Make-Ahead And Storage Plan
Beef tips often taste even better the next day because the gravy settles and the flavors mingle. Keep the texture right with quick cooling and gentle reheating.
Cooling And Fridge Storage
Spread the beef and gravy into shallow containers so it cools faster. Chill it as soon as it stops steaming. Store in the fridge up to 4 days.
Freezer Storage
Freeze in portions so you can thaw only what you need. Leave a little headspace in the container since gravy expands as it freezes. For smoother texture, thaw overnight in the fridge.
Reheating
Warm in a skillet with a lid over low heat, stirring now and then. Add a splash of broth or water if the gravy tightens. A microwave works too; use medium power and stir each minute so it heats evenly.

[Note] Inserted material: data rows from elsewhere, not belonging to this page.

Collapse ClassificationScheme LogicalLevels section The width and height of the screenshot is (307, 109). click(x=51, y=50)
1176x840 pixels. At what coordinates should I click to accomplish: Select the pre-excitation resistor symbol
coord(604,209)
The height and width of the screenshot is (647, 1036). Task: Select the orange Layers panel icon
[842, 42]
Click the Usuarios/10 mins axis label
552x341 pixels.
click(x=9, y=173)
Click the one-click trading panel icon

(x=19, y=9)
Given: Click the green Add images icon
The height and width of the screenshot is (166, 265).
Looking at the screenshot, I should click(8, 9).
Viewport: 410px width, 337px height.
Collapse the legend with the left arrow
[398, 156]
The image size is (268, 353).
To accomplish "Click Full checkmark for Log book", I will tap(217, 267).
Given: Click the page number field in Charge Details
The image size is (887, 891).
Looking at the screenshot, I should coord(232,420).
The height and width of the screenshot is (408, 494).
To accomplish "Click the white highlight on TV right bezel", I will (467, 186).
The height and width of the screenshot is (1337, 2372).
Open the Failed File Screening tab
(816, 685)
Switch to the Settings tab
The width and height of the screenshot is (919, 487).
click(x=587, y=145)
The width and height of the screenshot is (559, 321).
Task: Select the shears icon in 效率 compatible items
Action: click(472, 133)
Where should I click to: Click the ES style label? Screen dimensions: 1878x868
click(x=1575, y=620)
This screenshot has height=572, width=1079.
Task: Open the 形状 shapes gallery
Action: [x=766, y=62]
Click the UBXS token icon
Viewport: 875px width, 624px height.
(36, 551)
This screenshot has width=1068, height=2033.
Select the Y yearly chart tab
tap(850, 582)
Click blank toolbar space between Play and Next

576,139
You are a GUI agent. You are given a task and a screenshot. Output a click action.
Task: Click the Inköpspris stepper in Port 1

| Storage Spot | How Long | Reheat Move |
|---|---|---|
| Fridge, with a lid | Up to 4 days | Low heat, stir, add broth splash |
| Freezer, sealed | Up to 3 months | Thaw in fridge, then warm gently |
| Lunch box, chilled pack | Same day | Keep cold, reheat once |
| Meal prep bowls | 3–4 days | Microwave medium, stir each minute |
| Gravy only | Up to 4 days | Whisk while warming to smooth |
| Beef only | Up to 4 days | Add gravy, put lid on, warm low |
| Thawed leftovers | 1 day | Heat through, don’t refreeze |
Beef Tips And Gravy You Can Repeat
Once you’ve made this simple beef tips recipe one time, it turns into a back-pocket dinner. Sear, deglaze, simmer, then adjust gravy at the end. That’s the whole rhythm.
If you want to riff, swap the add-ins, change the base you serve it over, or cook it in the slow cooker on a busy day. The method stays steady, and your plate stays cozy.